___ Records for processing ___

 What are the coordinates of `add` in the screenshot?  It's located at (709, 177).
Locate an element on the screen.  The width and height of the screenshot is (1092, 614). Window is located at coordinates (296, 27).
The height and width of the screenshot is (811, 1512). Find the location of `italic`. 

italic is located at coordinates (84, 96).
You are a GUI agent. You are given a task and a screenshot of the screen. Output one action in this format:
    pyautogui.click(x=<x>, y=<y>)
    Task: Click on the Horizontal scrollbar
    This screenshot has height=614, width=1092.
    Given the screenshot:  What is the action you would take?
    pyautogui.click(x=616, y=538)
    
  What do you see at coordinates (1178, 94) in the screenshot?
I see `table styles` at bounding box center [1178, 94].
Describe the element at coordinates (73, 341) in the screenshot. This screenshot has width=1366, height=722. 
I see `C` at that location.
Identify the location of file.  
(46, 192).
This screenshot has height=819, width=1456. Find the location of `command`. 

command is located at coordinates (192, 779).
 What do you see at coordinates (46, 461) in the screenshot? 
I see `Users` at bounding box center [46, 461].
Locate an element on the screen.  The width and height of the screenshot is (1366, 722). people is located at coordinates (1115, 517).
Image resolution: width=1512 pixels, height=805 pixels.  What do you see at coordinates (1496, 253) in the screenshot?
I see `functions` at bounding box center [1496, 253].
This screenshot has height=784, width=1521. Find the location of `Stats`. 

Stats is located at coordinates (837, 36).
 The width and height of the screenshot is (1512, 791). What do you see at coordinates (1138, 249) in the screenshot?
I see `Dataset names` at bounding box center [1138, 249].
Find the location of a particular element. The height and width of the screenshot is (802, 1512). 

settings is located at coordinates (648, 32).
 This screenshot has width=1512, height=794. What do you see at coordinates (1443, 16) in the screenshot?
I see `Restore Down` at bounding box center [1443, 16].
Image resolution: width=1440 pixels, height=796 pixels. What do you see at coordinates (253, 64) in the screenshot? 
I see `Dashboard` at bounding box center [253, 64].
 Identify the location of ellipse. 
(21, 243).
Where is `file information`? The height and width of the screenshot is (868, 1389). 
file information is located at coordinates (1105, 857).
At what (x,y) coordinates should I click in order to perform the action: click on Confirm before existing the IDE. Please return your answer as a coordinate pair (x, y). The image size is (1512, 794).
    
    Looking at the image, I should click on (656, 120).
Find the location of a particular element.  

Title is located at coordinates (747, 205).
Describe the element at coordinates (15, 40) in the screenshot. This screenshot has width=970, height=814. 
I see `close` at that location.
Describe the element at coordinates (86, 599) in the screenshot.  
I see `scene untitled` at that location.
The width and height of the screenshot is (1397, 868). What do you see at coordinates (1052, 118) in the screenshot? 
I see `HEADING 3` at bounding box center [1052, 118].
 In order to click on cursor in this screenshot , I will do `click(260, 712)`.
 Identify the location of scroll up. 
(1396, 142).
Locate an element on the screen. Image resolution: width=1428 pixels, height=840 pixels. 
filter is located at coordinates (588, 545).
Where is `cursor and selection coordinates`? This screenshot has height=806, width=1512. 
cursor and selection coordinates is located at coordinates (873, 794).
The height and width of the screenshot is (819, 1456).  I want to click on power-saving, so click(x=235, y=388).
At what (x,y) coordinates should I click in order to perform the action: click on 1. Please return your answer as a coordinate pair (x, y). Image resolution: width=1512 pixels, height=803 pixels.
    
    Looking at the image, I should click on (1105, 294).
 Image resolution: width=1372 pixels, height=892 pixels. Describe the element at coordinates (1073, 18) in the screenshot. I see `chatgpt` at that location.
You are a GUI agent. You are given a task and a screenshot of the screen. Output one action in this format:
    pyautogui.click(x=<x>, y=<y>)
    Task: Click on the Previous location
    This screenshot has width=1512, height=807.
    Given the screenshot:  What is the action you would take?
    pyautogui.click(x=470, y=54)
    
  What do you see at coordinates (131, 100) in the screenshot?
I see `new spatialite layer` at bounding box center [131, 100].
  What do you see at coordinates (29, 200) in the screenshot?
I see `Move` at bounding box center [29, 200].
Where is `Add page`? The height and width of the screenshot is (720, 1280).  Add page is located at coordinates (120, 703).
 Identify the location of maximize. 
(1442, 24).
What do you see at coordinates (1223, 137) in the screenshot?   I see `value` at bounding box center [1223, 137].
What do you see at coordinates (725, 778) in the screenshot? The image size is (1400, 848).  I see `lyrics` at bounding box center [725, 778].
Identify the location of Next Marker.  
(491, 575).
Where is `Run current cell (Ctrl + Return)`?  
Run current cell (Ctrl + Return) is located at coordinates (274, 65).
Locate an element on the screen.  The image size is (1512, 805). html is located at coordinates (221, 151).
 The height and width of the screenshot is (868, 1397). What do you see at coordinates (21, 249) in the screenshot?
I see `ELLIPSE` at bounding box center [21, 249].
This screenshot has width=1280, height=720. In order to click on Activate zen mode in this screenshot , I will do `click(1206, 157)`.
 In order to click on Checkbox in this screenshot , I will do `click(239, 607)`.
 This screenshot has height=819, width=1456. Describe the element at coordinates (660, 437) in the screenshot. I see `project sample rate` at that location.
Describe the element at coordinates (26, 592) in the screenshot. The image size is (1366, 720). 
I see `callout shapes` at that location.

___

• Problem description: Rewrite the material from its first line through the line containing "center [1496, 253].", changing "Horizontal scrollbar" to "Vertical scrollbar" and leaving everything else the same.

• Reply to the task:
 What are the coordinates of `add` in the screenshot?  It's located at (709, 177).
Locate an element on the screen.  The width and height of the screenshot is (1092, 614). Window is located at coordinates (296, 27).
The height and width of the screenshot is (811, 1512). Find the location of `italic`. 

italic is located at coordinates (84, 96).
You are a GUI agent. You are given a task and a screenshot of the screen. Output one action in this format:
    pyautogui.click(x=<x>, y=<y>)
    Task: Click on the Vertical scrollbar
    This screenshot has height=614, width=1092.
    Given the screenshot:  What is the action you would take?
    pyautogui.click(x=616, y=538)
    
  What do you see at coordinates (1178, 94) in the screenshot?
I see `table styles` at bounding box center [1178, 94].
Describe the element at coordinates (73, 341) in the screenshot. This screenshot has width=1366, height=722. 
I see `C` at that location.
Identify the location of file.  
(46, 192).
This screenshot has height=819, width=1456. Find the location of `command`. 

command is located at coordinates (192, 779).
 What do you see at coordinates (46, 461) in the screenshot? 
I see `Users` at bounding box center [46, 461].
Locate an element on the screen.  The width and height of the screenshot is (1366, 722). people is located at coordinates (1115, 517).
Image resolution: width=1512 pixels, height=805 pixels.  What do you see at coordinates (1496, 253) in the screenshot?
I see `functions` at bounding box center [1496, 253].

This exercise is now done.